**ЗАДАЧИ ДЛЯ РЕШЕНИЯ**:
1. Ответьте по отрывку о Файко на три вопроса:
(а) Через какое время появился Файко?
(б) Что, по словам Файко, как правило играли театры в тот период?
(в) Что, как поняли даже самые наивные, несомненно включали в себя требования организма?
2. Продолжите отрывок о Файко, начав сразу после его последнего предложения.

**ОТРЫВОК ТЕКСТА**:

Через полчаса Файко появился. На этот раз он выглядел, я бы даже сказал, помолодевшим. Его лицо покраснело и разгладилось, а глаза прямо-таки сияли. Сев за стол, он сообщнически подмигнул нам и начал с того, что если уж говорить начистоту, то в тот период, о котором шла речь, не только писать, но и жить было почти невозможно. Театры, как правило, играли всякую дрянь, потому что и пьесы были такие. Мало-мальски стоящая пьеса могла проскочить на сцену только чудом, ее тут же начинали душить вместе с автором все, кому не лень. И при этом он стал рубить в воздухе руками, так что нам пришлось образовать вокруг него даже некоторый вакуум. «Счастье ваше, что вы не писали в то время», — заключил он свой рассказ и при этом так рубанул по столу, что сидящие рядом чуть не рухнули.
Разумеется, теперь даже самые наивные из нас уже понимали, что хотя его отлучки, возможно, и диктовались требованиями организма, но эти требования несомненно включали в себя посещение буфета. Однако мы были не в претензии, ибо в результате нам удалось получить объективную оценку интересовавшего нас периода.

**ЛИСТИНГ**:
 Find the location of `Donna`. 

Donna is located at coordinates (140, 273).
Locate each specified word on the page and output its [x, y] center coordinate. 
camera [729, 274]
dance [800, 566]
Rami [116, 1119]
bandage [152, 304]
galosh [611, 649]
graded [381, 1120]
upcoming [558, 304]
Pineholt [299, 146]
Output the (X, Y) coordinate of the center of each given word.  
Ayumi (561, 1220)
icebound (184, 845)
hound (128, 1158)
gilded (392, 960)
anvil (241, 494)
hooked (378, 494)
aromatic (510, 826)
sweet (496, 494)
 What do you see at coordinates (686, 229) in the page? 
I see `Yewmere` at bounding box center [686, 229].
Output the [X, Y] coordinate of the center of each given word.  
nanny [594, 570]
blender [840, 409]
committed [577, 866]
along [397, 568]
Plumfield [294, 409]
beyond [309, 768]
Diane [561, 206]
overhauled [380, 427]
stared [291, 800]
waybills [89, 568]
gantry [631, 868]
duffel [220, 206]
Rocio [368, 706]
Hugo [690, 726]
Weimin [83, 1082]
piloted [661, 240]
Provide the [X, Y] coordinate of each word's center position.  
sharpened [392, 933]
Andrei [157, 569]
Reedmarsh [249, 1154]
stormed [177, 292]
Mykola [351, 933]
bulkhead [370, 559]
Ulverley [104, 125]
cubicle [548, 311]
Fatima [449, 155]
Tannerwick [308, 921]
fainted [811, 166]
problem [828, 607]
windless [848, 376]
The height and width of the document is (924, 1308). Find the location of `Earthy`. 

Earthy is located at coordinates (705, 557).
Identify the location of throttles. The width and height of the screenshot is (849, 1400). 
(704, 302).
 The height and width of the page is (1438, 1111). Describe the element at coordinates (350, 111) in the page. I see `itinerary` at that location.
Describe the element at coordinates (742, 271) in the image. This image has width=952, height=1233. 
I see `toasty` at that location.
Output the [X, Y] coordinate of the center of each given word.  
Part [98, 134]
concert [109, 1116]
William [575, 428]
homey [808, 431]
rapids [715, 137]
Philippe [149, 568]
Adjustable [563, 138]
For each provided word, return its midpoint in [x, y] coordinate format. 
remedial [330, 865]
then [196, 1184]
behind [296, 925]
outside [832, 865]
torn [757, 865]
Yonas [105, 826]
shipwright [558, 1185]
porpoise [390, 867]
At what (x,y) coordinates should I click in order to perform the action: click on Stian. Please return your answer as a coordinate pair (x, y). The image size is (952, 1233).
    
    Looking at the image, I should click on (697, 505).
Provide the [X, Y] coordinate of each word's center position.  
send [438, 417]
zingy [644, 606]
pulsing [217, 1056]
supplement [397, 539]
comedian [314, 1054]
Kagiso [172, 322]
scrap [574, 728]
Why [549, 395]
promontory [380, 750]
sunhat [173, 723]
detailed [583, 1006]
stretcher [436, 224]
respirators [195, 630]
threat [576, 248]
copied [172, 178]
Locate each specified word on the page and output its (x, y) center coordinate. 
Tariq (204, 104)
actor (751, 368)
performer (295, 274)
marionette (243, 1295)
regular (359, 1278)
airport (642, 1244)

**РЕЗУЛЬТАТЫ ВЫПОЛНЕНИЯ**:
1.
(а) Через полчаса.
(б) Всякую дрянь.
(в) Посещение буфета.

2.
Искренно поблагодарив Алексея Михайловича за встречу, мы усадили его в такси и отправили с сопровождающим домой — он тогда жил рядом с музеем имени Пушкина.
Надо сказать, что, хотя с годами пристрастие Файко к спиртному, к сожалению, увеличилось, это никак не сказалось на его характере. Он оставался, как и всегда, человеком любознательным и доброжелательным. Но возникали иногда казусы. Например, как-то, находясь в Доме творчества писателей в Переделкино, он неожиданно исчез. К счастью, бывалые люди подсказали, где его искать. Файко оказался на железнодорожной станции «Переделкино», где спокойно спал на скамье близ буфета.
Был у Файко и преданный друг — очень немолодая писательница-сатирик Людмила Наумовна Давидович. Остроумнейшее, милейшее крохотное создание, которая совершенно бескорыстно обихаживала его. У нее всегда были наготове какие-нибудь забавные истории, которые она очень умела рассказывать.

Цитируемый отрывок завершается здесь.